__BRIEF__
Rewrite the data below so that every "Instruction" becomes "Goal", with everything else unchanged.

__DATA LINES__
--- Start ---

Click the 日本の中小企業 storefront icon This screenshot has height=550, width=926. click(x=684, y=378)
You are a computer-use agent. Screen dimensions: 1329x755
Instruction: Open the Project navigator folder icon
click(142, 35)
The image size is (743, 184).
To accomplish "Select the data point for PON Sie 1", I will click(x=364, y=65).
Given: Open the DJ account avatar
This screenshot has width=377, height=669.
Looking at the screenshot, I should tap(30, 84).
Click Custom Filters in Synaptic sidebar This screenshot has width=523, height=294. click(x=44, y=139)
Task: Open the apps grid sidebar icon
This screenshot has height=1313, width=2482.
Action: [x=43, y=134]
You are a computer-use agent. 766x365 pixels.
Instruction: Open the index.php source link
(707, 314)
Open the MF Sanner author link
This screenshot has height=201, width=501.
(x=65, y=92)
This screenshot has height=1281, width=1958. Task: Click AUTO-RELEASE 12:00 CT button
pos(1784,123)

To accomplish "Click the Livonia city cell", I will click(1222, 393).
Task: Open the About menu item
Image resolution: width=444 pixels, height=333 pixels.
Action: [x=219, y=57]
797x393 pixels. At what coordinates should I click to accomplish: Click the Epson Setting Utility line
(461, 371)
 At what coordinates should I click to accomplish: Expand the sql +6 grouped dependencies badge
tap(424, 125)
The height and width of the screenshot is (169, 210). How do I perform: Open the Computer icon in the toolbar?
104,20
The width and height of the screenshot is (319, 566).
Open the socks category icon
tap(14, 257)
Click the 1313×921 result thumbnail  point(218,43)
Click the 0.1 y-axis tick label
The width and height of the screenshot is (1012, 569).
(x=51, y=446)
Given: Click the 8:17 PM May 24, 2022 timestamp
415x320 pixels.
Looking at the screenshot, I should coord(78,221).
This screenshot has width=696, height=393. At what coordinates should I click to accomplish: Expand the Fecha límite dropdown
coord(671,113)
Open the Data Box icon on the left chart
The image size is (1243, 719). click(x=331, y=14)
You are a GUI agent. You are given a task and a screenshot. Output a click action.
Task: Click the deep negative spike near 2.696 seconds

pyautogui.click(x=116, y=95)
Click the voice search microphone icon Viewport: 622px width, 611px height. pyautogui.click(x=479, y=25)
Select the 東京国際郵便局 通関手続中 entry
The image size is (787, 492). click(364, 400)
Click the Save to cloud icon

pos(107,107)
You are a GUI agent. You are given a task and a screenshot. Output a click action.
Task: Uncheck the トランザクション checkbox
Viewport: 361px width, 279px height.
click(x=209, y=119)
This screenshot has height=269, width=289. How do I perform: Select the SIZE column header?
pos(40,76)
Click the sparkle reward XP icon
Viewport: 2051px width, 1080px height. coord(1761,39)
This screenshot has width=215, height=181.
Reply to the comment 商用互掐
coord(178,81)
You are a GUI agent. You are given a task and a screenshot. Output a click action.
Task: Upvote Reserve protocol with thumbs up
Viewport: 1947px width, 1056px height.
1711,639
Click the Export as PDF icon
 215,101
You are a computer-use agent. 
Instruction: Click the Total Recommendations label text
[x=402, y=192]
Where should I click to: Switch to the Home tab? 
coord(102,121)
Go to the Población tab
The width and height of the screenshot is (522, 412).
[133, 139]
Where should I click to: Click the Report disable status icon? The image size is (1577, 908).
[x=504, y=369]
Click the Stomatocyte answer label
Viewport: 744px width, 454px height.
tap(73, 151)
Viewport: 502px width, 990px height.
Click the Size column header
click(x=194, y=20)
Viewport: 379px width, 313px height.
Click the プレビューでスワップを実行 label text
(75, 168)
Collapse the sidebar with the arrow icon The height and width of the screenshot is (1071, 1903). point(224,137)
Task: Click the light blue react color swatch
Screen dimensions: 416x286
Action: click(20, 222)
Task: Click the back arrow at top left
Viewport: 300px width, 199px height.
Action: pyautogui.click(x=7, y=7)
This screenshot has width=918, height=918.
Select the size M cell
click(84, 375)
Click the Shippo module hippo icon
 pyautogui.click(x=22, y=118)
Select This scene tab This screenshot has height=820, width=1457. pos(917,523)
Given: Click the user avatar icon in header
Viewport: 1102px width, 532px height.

--- End ---

__SOLVED PROBLEM__
Click the 日本の中小企業 storefront icon This screenshot has height=550, width=926. click(x=684, y=378)
You are a computer-use agent. Screen dimensions: 1329x755
Goal: Open the Project navigator folder icon
click(142, 35)
The image size is (743, 184).
To accomplish "Select the data point for PON Sie 1", I will click(x=364, y=65).
Given: Open the DJ account avatar
This screenshot has width=377, height=669.
Looking at the screenshot, I should tap(30, 84).
Click Custom Filters in Synaptic sidebar This screenshot has width=523, height=294. click(x=44, y=139)
Task: Open the apps grid sidebar icon
This screenshot has height=1313, width=2482.
Action: [x=43, y=134]
You are a computer-use agent. 766x365 pixels.
Goal: Open the index.php source link
(707, 314)
Open the MF Sanner author link
This screenshot has height=201, width=501.
(x=65, y=92)
This screenshot has height=1281, width=1958. Task: Click AUTO-RELEASE 12:00 CT button
pos(1784,123)

To accomplish "Click the Livonia city cell", I will click(1222, 393).
Task: Open the About menu item
Image resolution: width=444 pixels, height=333 pixels.
Action: [x=219, y=57]
797x393 pixels. At what coordinates should I click to accomplish: Click the Epson Setting Utility line
(461, 371)
 At what coordinates should I click to accomplish: Expand the sql +6 grouped dependencies badge
tap(424, 125)
The height and width of the screenshot is (169, 210). How do I perform: Open the Computer icon in the toolbar?
104,20
The width and height of the screenshot is (319, 566).
Open the socks category icon
tap(14, 257)
Click the 1313×921 result thumbnail  point(218,43)
Click the 0.1 y-axis tick label
The width and height of the screenshot is (1012, 569).
(x=51, y=446)
Given: Click the 8:17 PM May 24, 2022 timestamp
415x320 pixels.
Looking at the screenshot, I should coord(78,221).
This screenshot has width=696, height=393. At what coordinates should I click to accomplish: Expand the Fecha límite dropdown
coord(671,113)
Open the Data Box icon on the left chart
The image size is (1243, 719). click(x=331, y=14)
You are a GUI agent. You are given a task and a screenshot. Output a click action.
Task: Click the deep negative spike near 2.696 seconds

pyautogui.click(x=116, y=95)
Click the voice search microphone icon Viewport: 622px width, 611px height. pyautogui.click(x=479, y=25)
Select the 東京国際郵便局 通関手続中 entry
The image size is (787, 492). click(364, 400)
Click the Save to cloud icon

pos(107,107)
You are a GUI agent. You are given a task and a screenshot. Output a click action.
Task: Uncheck the トランザクション checkbox
Viewport: 361px width, 279px height.
click(x=209, y=119)
This screenshot has height=269, width=289. How do I perform: Select the SIZE column header?
pos(40,76)
Click the sparkle reward XP icon
Viewport: 2051px width, 1080px height. coord(1761,39)
This screenshot has width=215, height=181.
Reply to the comment 商用互掐
coord(178,81)
You are a GUI agent. You are given a task and a screenshot. Output a click action.
Task: Upvote Reserve protocol with thumbs up
Viewport: 1947px width, 1056px height.
1711,639
Click the Export as PDF icon
 215,101
You are a computer-use agent. 
Goal: Click the Total Recommendations label text
[x=402, y=192]
Where should I click to: Switch to the Home tab? 
coord(102,121)
Go to the Población tab
The width and height of the screenshot is (522, 412).
[133, 139]
Where should I click to: Click the Report disable status icon? The image size is (1577, 908).
[x=504, y=369]
Click the Stomatocyte answer label
Viewport: 744px width, 454px height.
tap(73, 151)
Viewport: 502px width, 990px height.
Click the Size column header
click(x=194, y=20)
Viewport: 379px width, 313px height.
Click the プレビューでスワップを実行 label text
(75, 168)
Collapse the sidebar with the arrow icon The height and width of the screenshot is (1071, 1903). point(224,137)
Task: Click the light blue react color swatch
Screen dimensions: 416x286
Action: click(20, 222)
Task: Click the back arrow at top left
Viewport: 300px width, 199px height.
Action: pyautogui.click(x=7, y=7)
This screenshot has width=918, height=918.
Select the size M cell
click(84, 375)
Click the Shippo module hippo icon
 pyautogui.click(x=22, y=118)
Select This scene tab This screenshot has height=820, width=1457. pos(917,523)
Given: Click the user avatar icon in header
Viewport: 1102px width, 532px height.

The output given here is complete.